Etoposide is a medication commonly sold as Vepesid, or Etopophos. It is a type of chemotherapy. It is used to treat many types of cancers, including nonlymphocytic leukemia and testicular cancer. Etoposide is semisynthetic and a derivative of the podophyllotoxins which is an epipodophyllotoxin. This substance is found in the root of the American Mayapple plant. The way this substance works is by inhibiting topoisomerase II, which inhibits DNA synthesis. This breaks the catalytic cycle of topoisomerase II, and after a while overwhelms the cell. This can cause a death pathway, killing the cancer cell. Etoposide is administered by a doctor, through intravenous infusion.

Felbamate is metabolized in the liver. One route of metabolism consists of the hydroxylation to 2-hydroxyfelbamate or p-hydroxyfelbamate, which is catalyzed by CYP2E1 and CYP3A4. Moreover, felbamate can be transformed to 2-phenyl-2-propanediol monocarbamate.
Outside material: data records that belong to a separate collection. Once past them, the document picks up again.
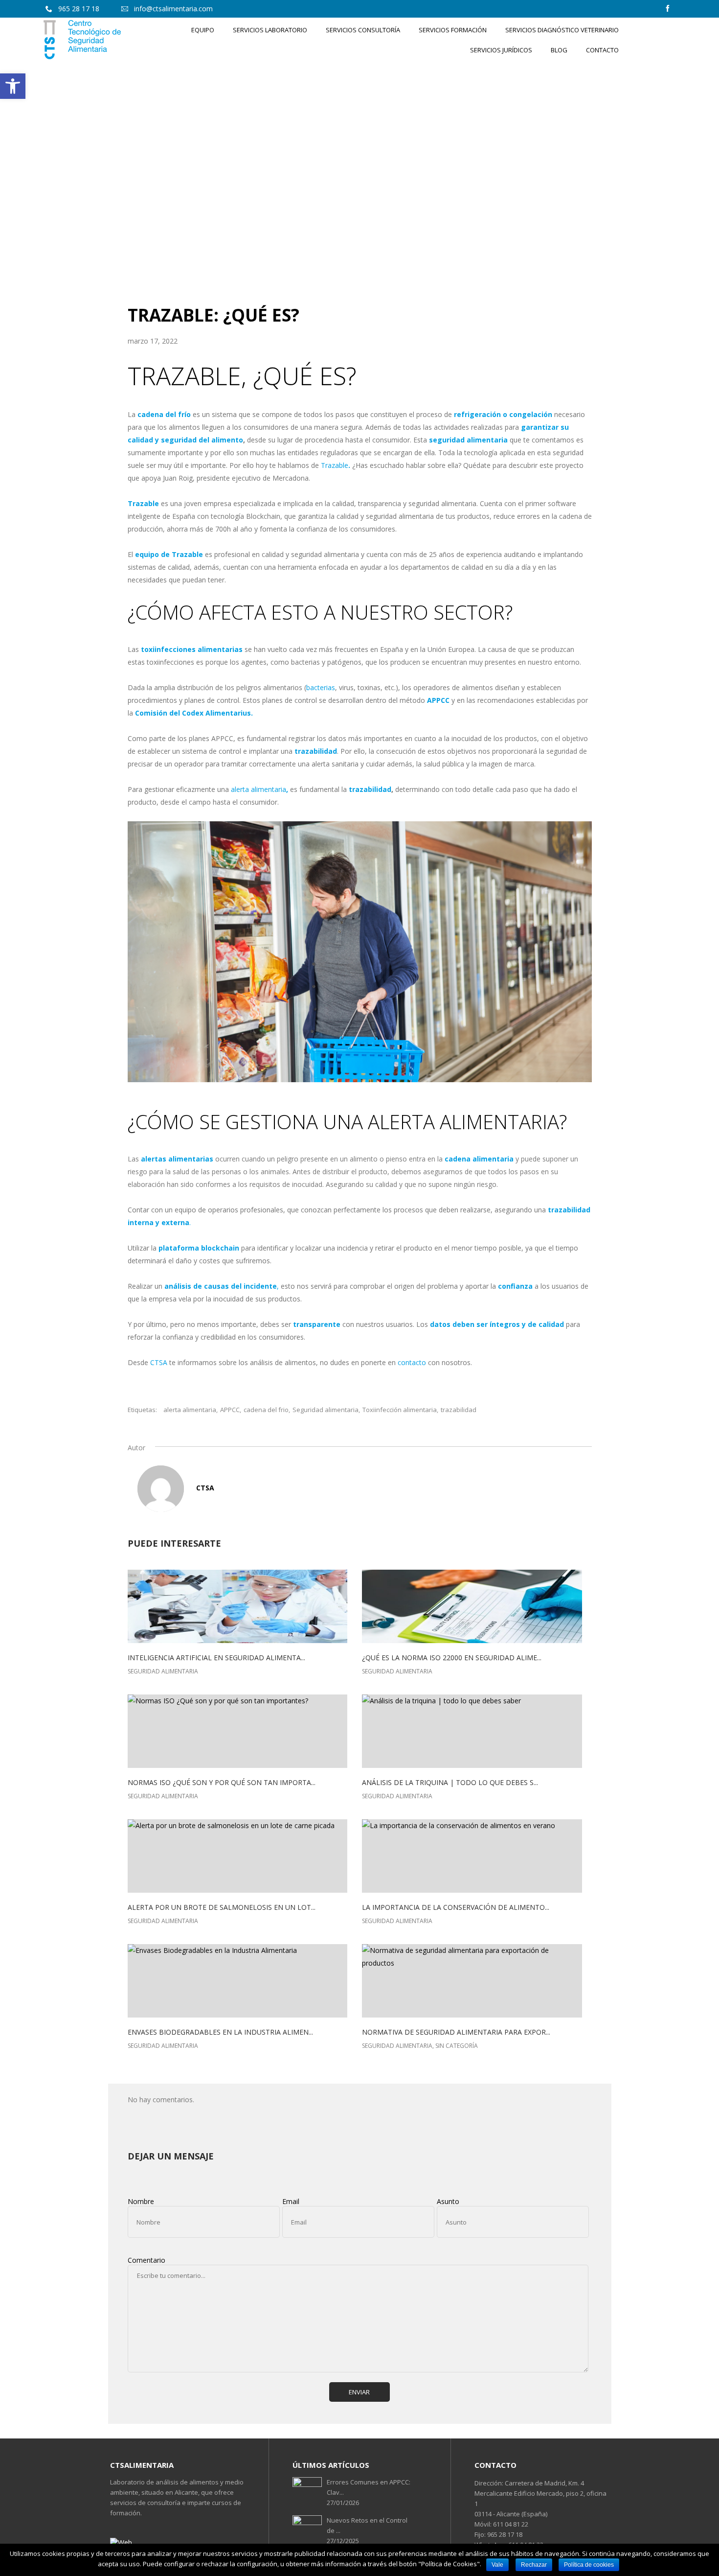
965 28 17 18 (504, 2534)
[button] (12, 86)
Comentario (146, 2260)
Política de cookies (589, 2564)
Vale (497, 2564)
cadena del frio (266, 1409)
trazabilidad (458, 1409)
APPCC (230, 1409)
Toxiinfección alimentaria (399, 1409)
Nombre (141, 2201)
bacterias (320, 687)
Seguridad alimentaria (325, 1409)
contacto (412, 1362)
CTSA (158, 1362)
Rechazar (534, 2564)
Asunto (448, 2201)
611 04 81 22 (510, 2524)
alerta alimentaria (258, 789)
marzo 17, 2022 (153, 341)
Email (290, 2201)
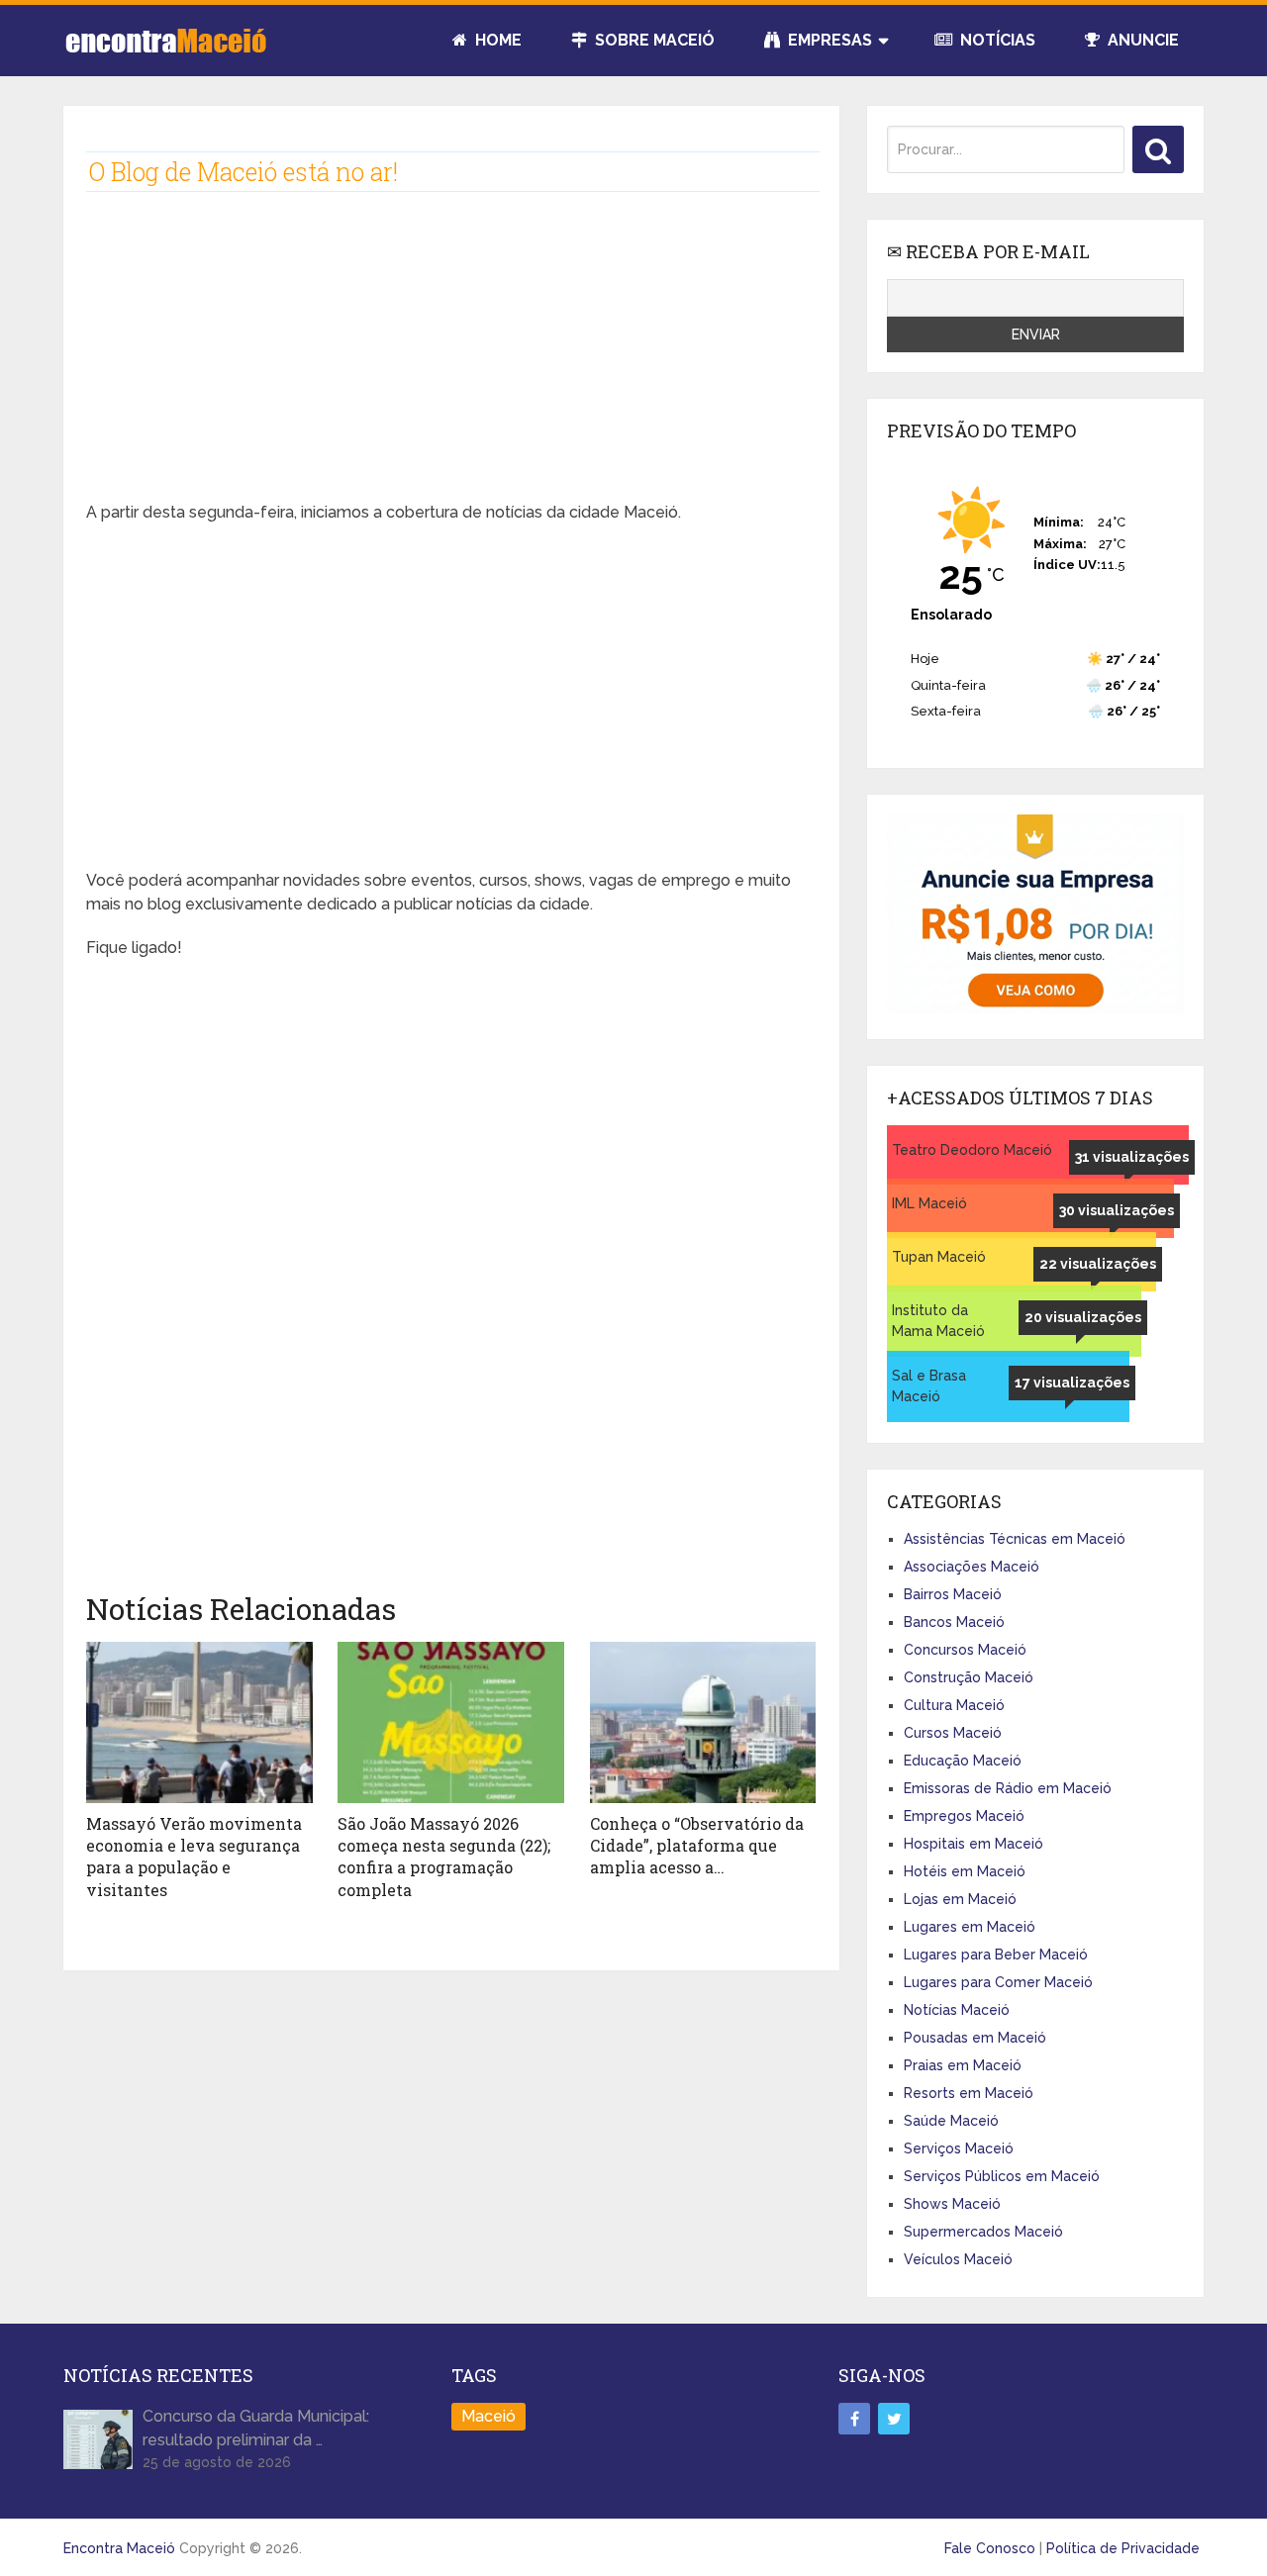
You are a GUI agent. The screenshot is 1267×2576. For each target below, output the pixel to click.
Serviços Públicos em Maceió (1002, 2176)
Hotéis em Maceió (964, 1871)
This metabolite is then converted to 3-carbamoyl-2phenylpropionaldehyde via alchol dehydrogenase 1A, which in turn can be transformed into three possible metabolites: atropaldehyde, 3-carbamoyl-2-phenylpropionic acid (catalyzed by the dimeric NADP-preferring aldehyde dehydrogenase), and 4-hydroxy-5-phenyltetrahydro-1,3-oxazin-2-one. The latter is further converted by the alcohol dehydrogenase 1A to 5-phenyl-1,3-oxazinane-2,4-dione, which is subsequently transformed to 3-carbamoyl-2-phenylpropionic acid.